*What the task asks:* Write out the records from the start through the line containing "Looking at the screenshot, I should pos(156,192).", changing "German flag" to "French flag" and keeping everything else the same. Leave the pictures out.
===============
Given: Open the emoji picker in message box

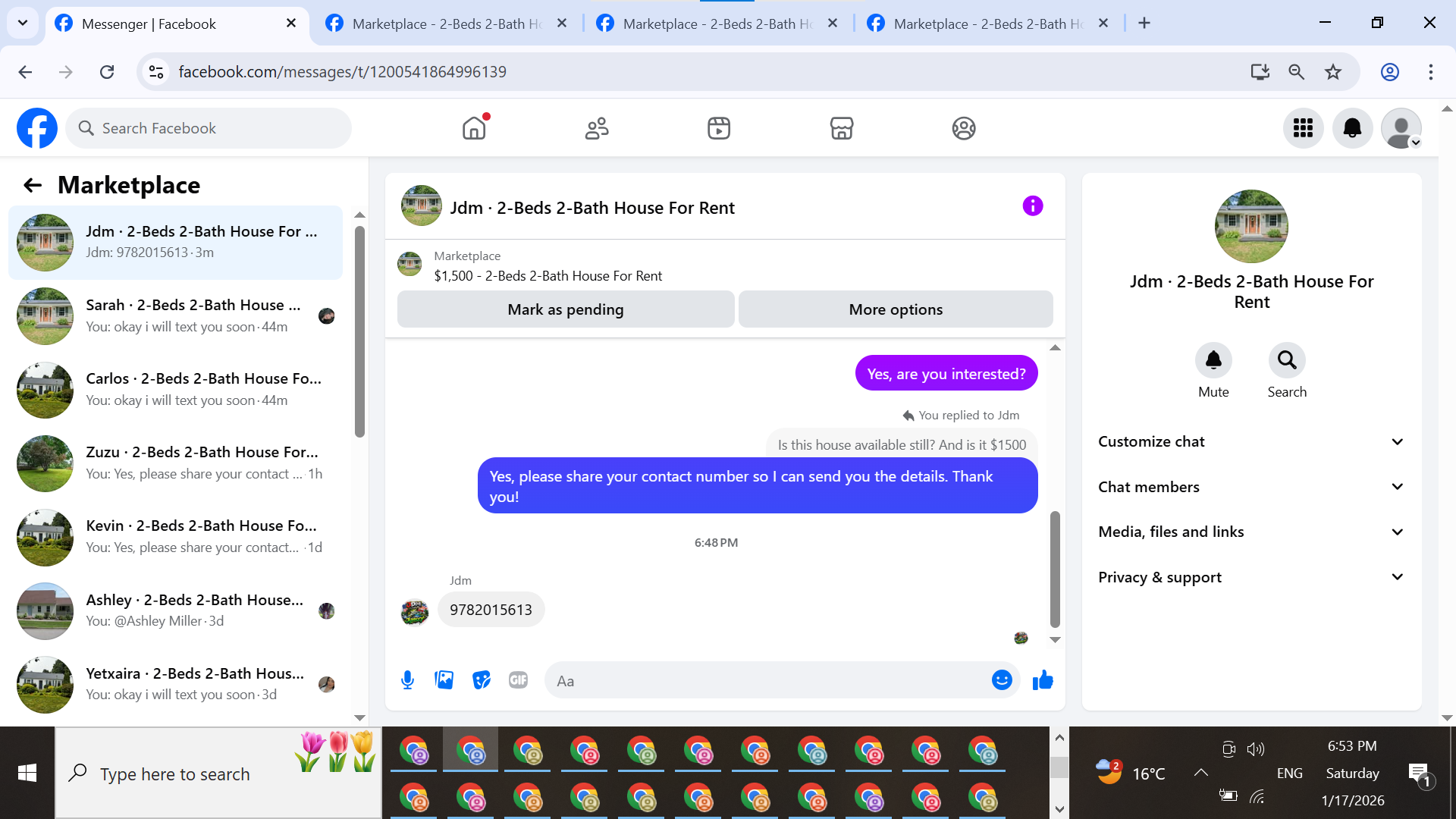Looking at the screenshot, I should click(x=1001, y=680).
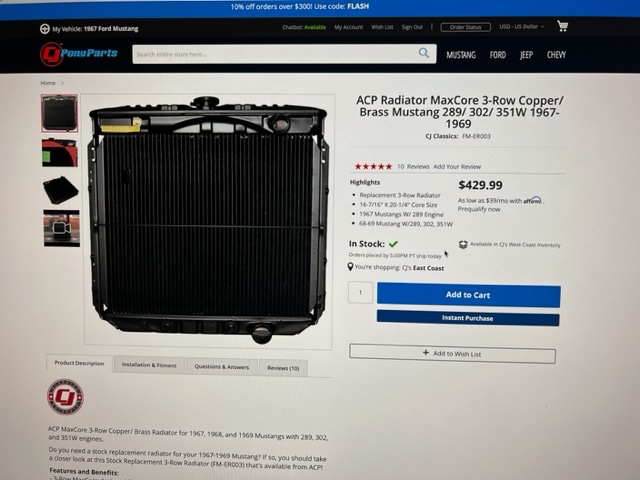
Task: Click the CJ Pony Parts logo
Action: 79,53
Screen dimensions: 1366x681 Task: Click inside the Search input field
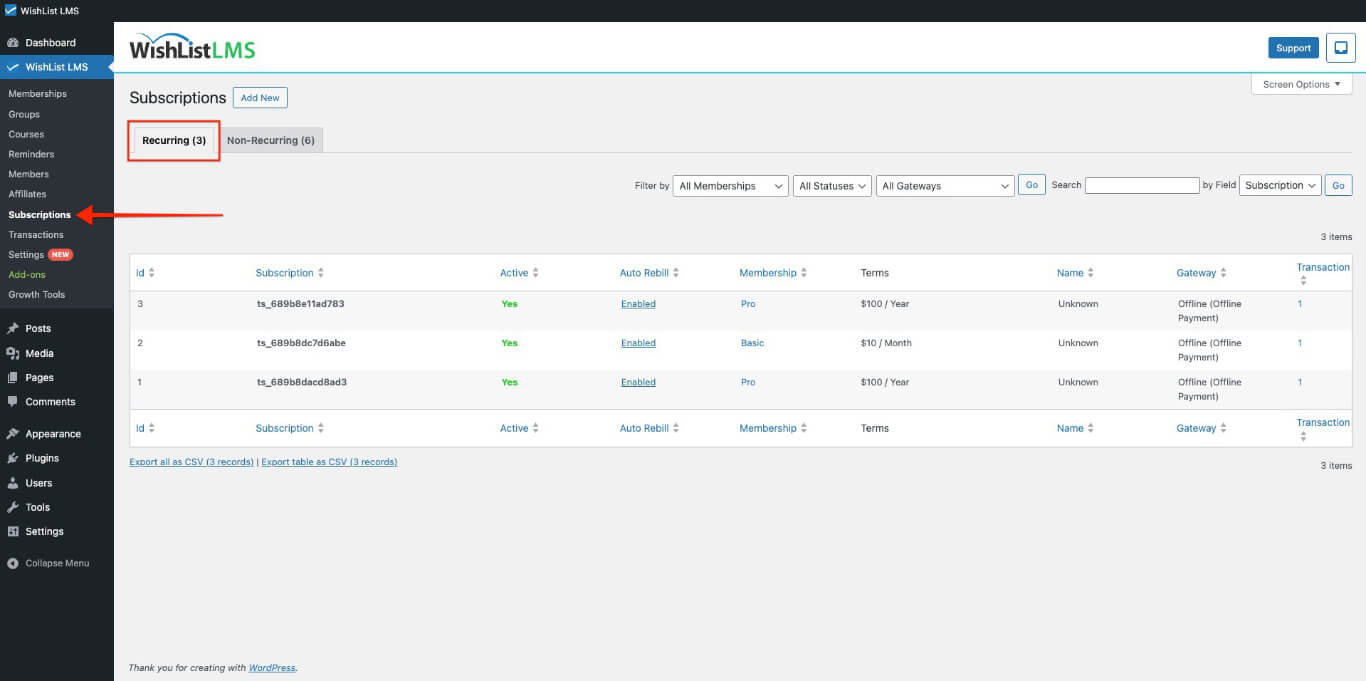coord(1142,185)
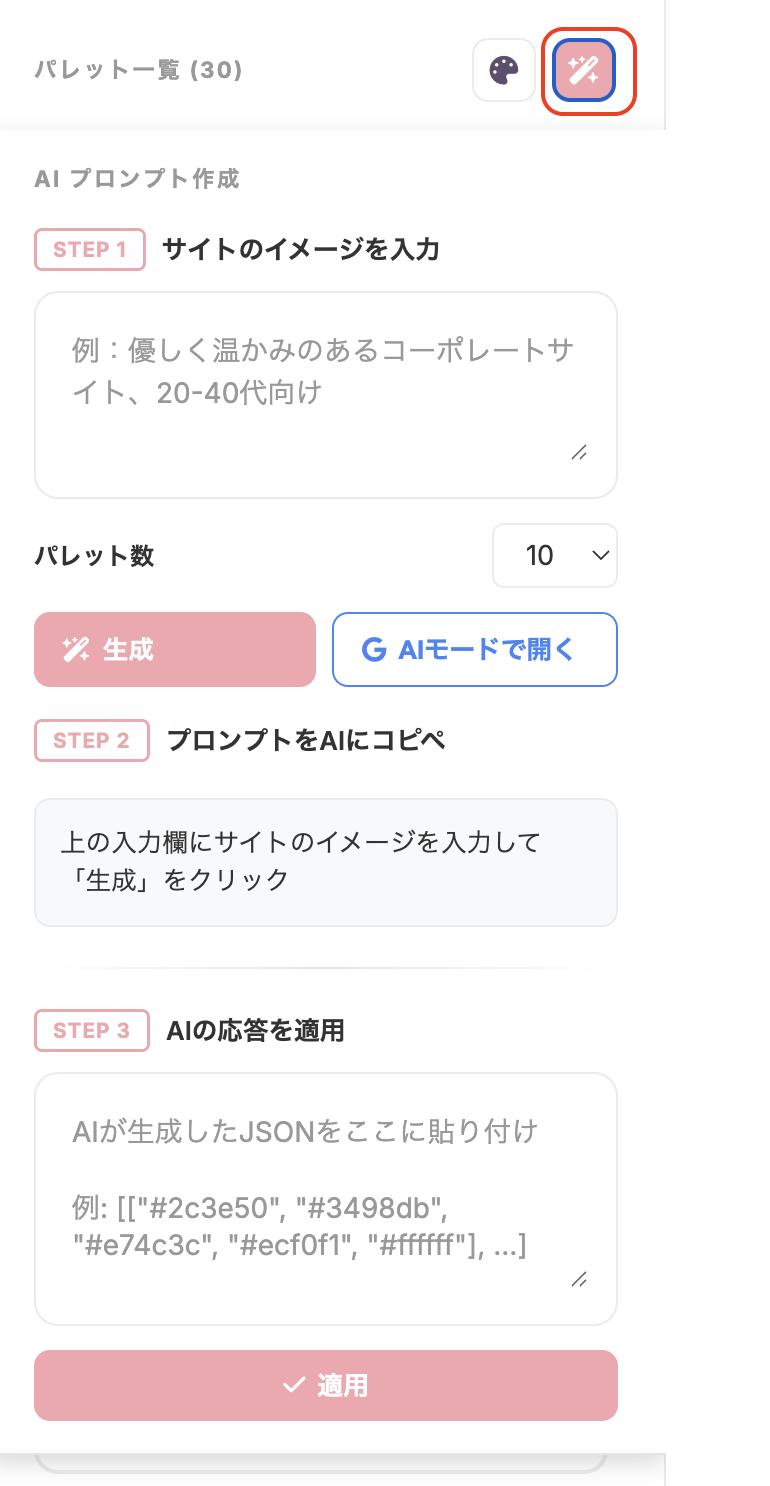
Task: Click the Google G logo icon
Action: (x=374, y=650)
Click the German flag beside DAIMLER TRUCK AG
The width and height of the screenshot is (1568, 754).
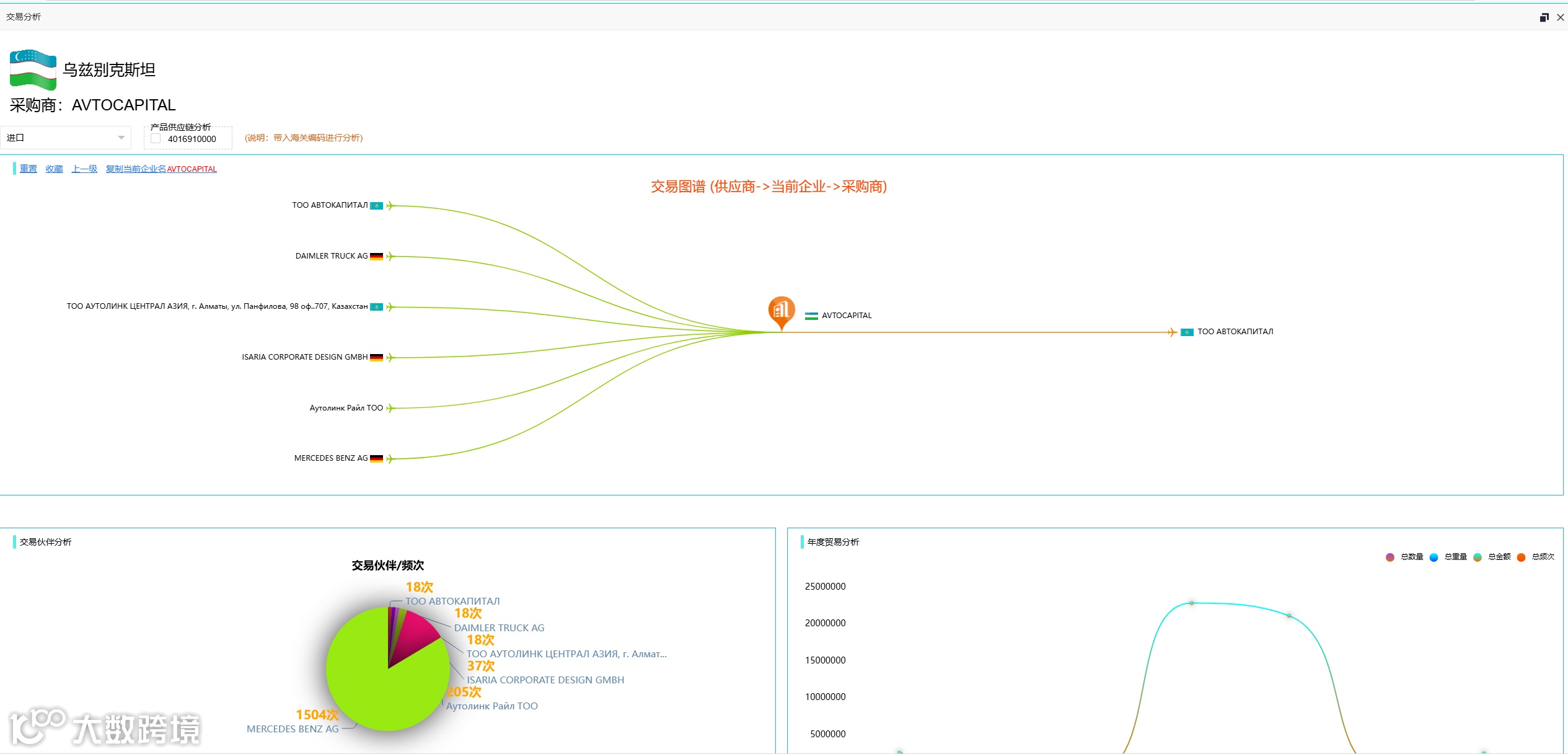tap(376, 256)
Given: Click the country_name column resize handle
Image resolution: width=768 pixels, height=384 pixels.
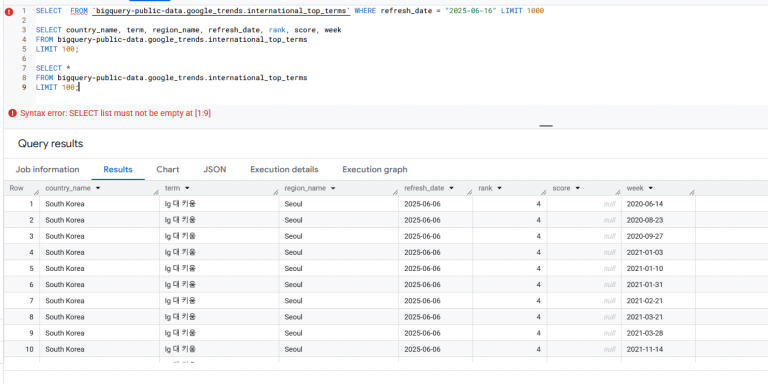Looking at the screenshot, I should pos(156,192).
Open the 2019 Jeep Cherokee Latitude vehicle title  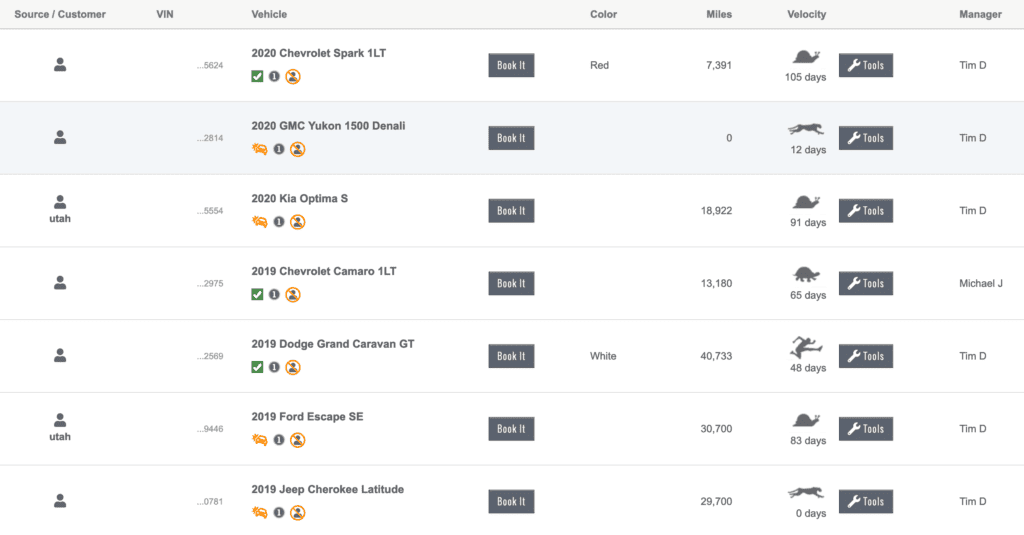328,489
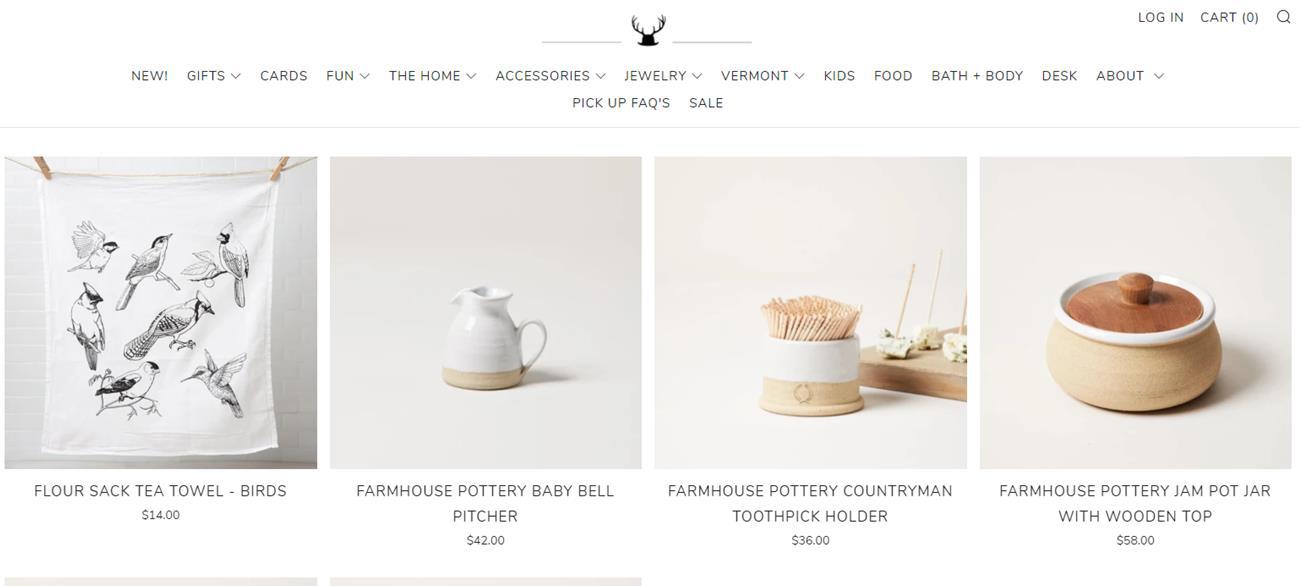This screenshot has width=1300, height=586.
Task: Select Farmhouse Pottery Jam Pot Jar title
Action: 1135,503
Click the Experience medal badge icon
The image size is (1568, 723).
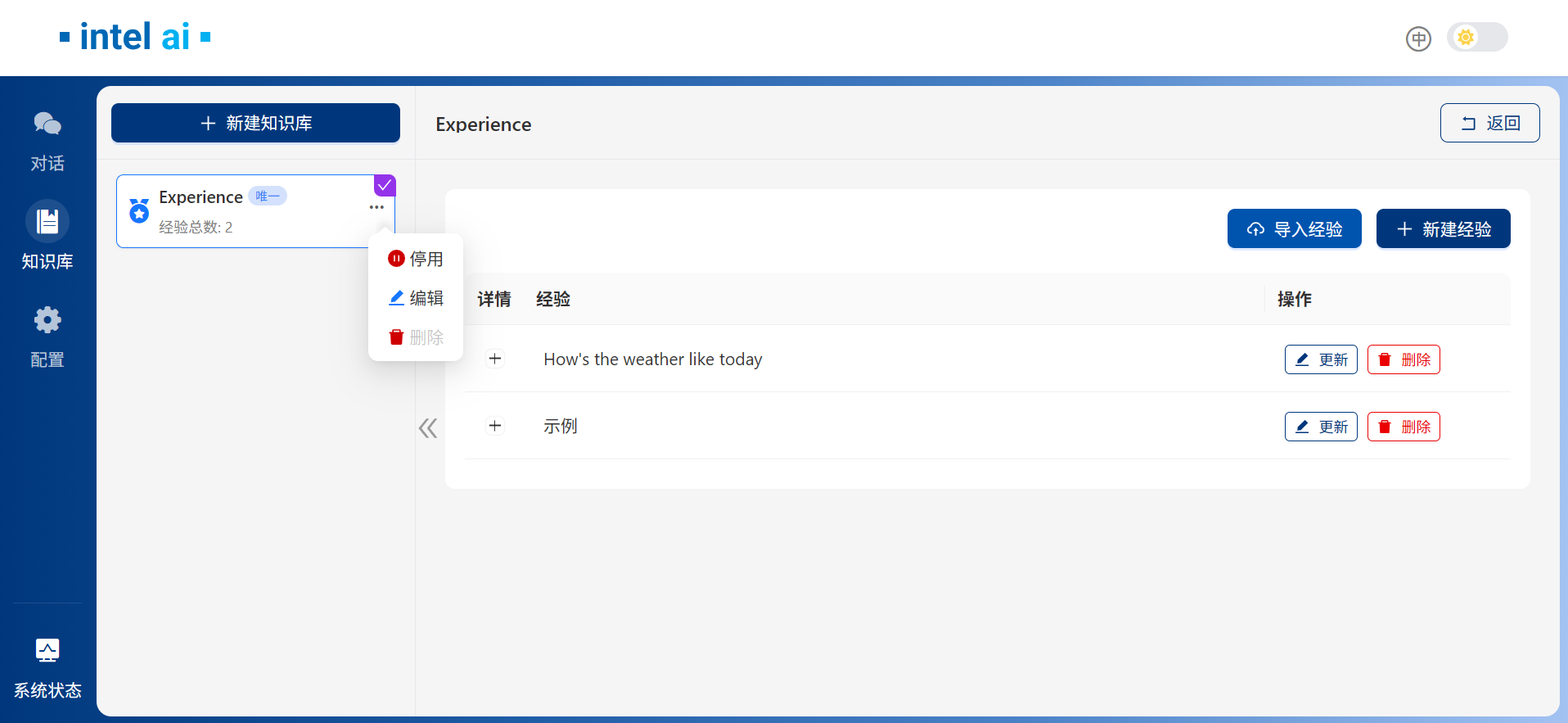pyautogui.click(x=139, y=211)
===============
*The answer:*
Given: Open the emoji picker in message box

Looking at the screenshot, I should click(x=1001, y=680).
Task: Click the CJ Pony Parts logo
Action: 79,53
Screen dimensions: 1366x681 Task: Click inside the Search input field
coord(1142,185)
Task: Click the Google G logo icon
Action: (x=374, y=650)
Click the French flag beside DAIMLER TRUCK AG
The width and height of the screenshot is (1568, 754).
tap(376, 256)
Given: Click the country_name column resize handle
Image resolution: width=768 pixels, height=384 pixels.
Looking at the screenshot, I should pos(156,192).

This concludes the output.